= 1987 Metro Toronto Elementary teachers' strike =

Industrial action carried out in Canada

The Metro Toronto Elementary teachers' strike was a month-long labour dispute that saw nearly 10,000 elementary teachers with the then Metropolitan Public School Board in Metro Toronto, Ontario, Canada, walk off the job in a bid to achieve more preparation time. The strike ran from September 21 to October 18, 1987.

The strike involved members of CUPE (Locals 1325, 808 and 134) and OPSEU (mistakenly identified as OPSUE).

After negotiations the requested preparation time led to compromise for 100 minutes and eventually 120 minutes.

==List of school board disputes and strikes==

Before 1987 there is one notable event:

- 1975–1976: Metro Toronto School board teacher with OSSTF went on strike for two months after contract dispute was unresolved. In January 1976 the Davis Conservative government passed back to school legislation to end what was the longest education strike in Ontario.

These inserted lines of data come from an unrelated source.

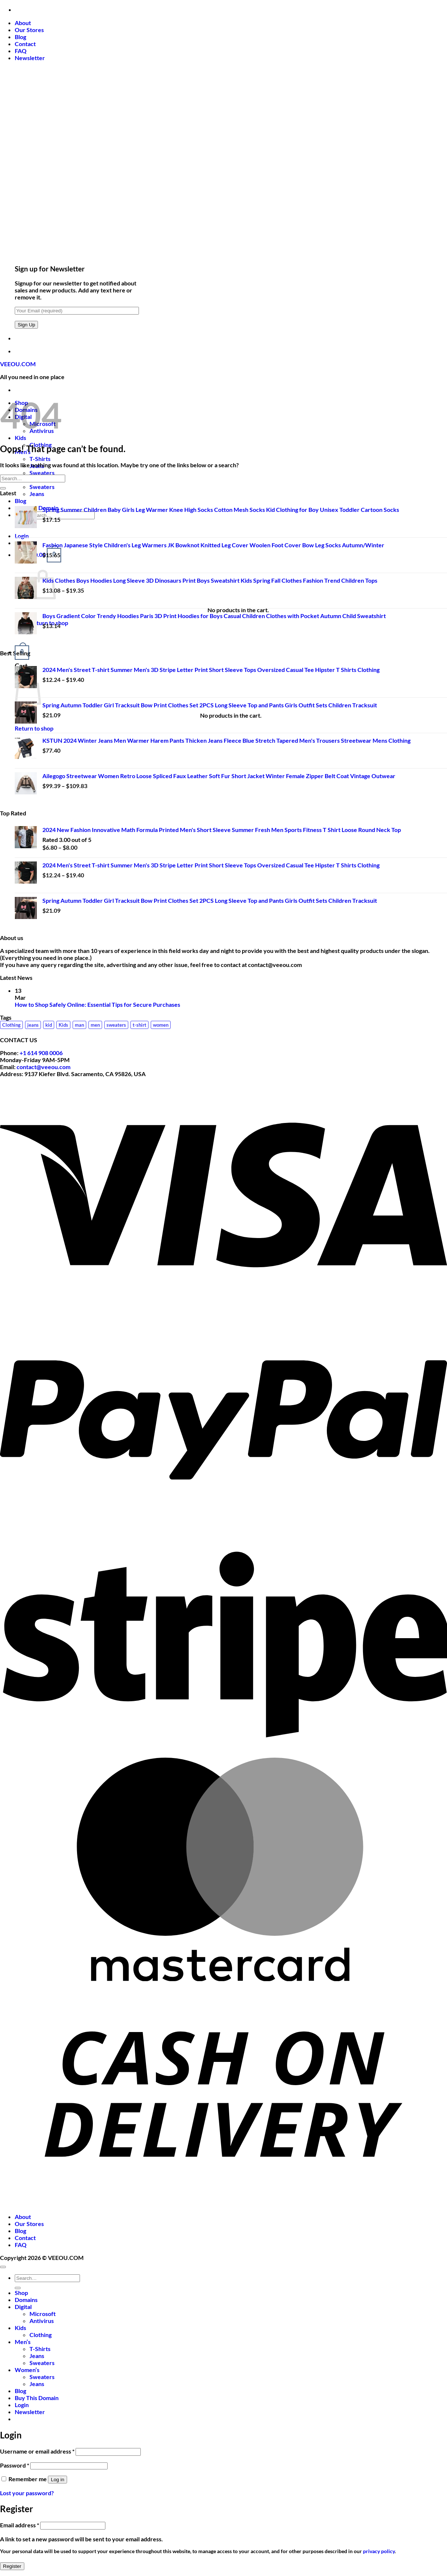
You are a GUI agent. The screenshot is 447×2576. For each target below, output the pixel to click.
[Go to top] (3, 2267)
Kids (20, 437)
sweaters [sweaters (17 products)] (116, 1025)
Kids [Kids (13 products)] (63, 1025)
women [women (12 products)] (160, 1025)
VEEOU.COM (18, 363)
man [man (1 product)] (79, 1025)
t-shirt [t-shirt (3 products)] (139, 1025)
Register (12, 2566)
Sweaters (42, 472)
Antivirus (41, 2320)
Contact (25, 43)
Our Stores (29, 29)
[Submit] (3, 488)
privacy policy (379, 2551)
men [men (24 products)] (95, 1025)
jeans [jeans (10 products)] (33, 1025)
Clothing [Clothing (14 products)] (11, 1025)
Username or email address (37, 2451)
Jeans (36, 493)
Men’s (23, 2341)
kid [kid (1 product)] (48, 1025)
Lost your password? (27, 2492)
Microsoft (42, 2313)
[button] (30, 57)
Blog (20, 36)
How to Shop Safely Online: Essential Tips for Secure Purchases (97, 1004)
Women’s (27, 2369)
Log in (57, 2479)
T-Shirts (39, 458)
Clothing (40, 2334)
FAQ (21, 50)
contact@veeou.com (43, 1066)
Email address (19, 2524)
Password (14, 2465)
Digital (23, 2306)
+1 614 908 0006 (41, 1052)
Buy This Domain (37, 2397)
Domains (26, 2299)
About (23, 22)
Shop (21, 2292)
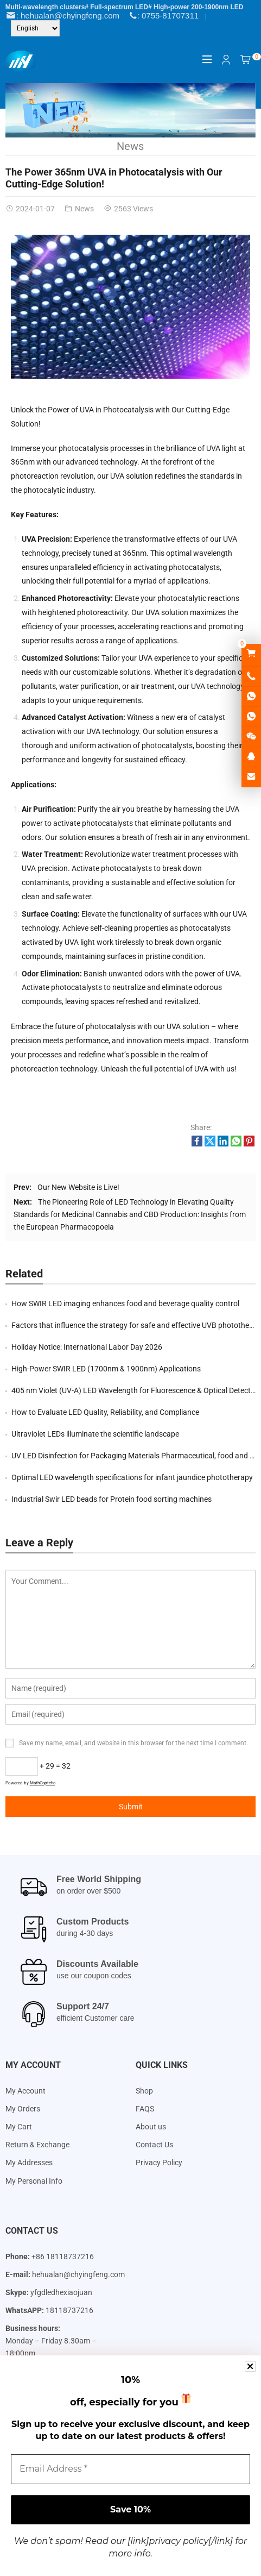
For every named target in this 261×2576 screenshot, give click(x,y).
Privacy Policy (159, 2162)
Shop (144, 2090)
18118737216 (69, 2310)
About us (151, 2126)
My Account (25, 2090)
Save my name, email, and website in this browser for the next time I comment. (133, 1743)
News (130, 146)
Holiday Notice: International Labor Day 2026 (86, 1347)
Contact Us (154, 2144)
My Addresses (29, 2162)
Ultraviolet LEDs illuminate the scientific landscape (95, 1434)
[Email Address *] (130, 2469)
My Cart (18, 2126)
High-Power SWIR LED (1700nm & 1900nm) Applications (106, 1368)
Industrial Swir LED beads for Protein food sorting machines (111, 1499)
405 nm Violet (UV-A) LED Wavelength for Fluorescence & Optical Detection (136, 1390)
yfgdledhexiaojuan (61, 2292)
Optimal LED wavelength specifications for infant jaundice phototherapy (132, 1477)
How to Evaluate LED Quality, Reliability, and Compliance (105, 1412)
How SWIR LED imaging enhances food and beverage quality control (125, 1303)
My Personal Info (33, 2181)
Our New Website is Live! (78, 1187)
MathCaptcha (42, 1783)
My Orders (22, 2108)
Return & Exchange (37, 2144)
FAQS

Since 1987 there have been other labour actions in Toronto and beyond:

- 1997 Ontario teachers' strike: teachers, joined by principals and vice-principal went on strike province wide in protest to changes to classroom time under the proposals under Bill 160. The strike last two weeks and resulted in 2.1 million students out of classrooms in primary and secondary schools. The Harris Conservative government did not yield to the demands and the bill eventual passed.
- 1998: staff from eight school boards around Ontario went on strike after being locked out and lasted 15 days and impacted 210,000 students. The Harris government brought in back to school legislation to end the job action with support from the NDP and Liberals.
- 1998: Rotating strike commenced in York Region District School Board at 108 elementary schools in response to being locked out for five days. Staff voiced concerns with pay and work conditions.
- 2002: Three week strike by staff at Catholic secondary schools in Simcoe Muskoka was resolved when the Eves' Conservative government forced back to school legislation. Less than a month later the Catholic elementary schools in the same Catholic board commenced a two week strike that was resolved by arbitration between the board and staff.
- 2003: Toronto Catholic District School Board elementary schools were locked out for 12 days over wages. The Eves' Conservatives passed back to work legislation ended the strike.
- 2012: walkout of teachers from Toronto, Peel and Durham public elementary boards (and later by Greater Essex, Lambton-Kent, Waterloo, Grand Erie and Near North boards). McGuinty Liberal government countered with Bill 115 forced the end to enforce changes to their members ability to strike that was later repealed.
- 2013: While no strike occurred, a one-day walkout by teachers province wide in protest against imposed changes by the province.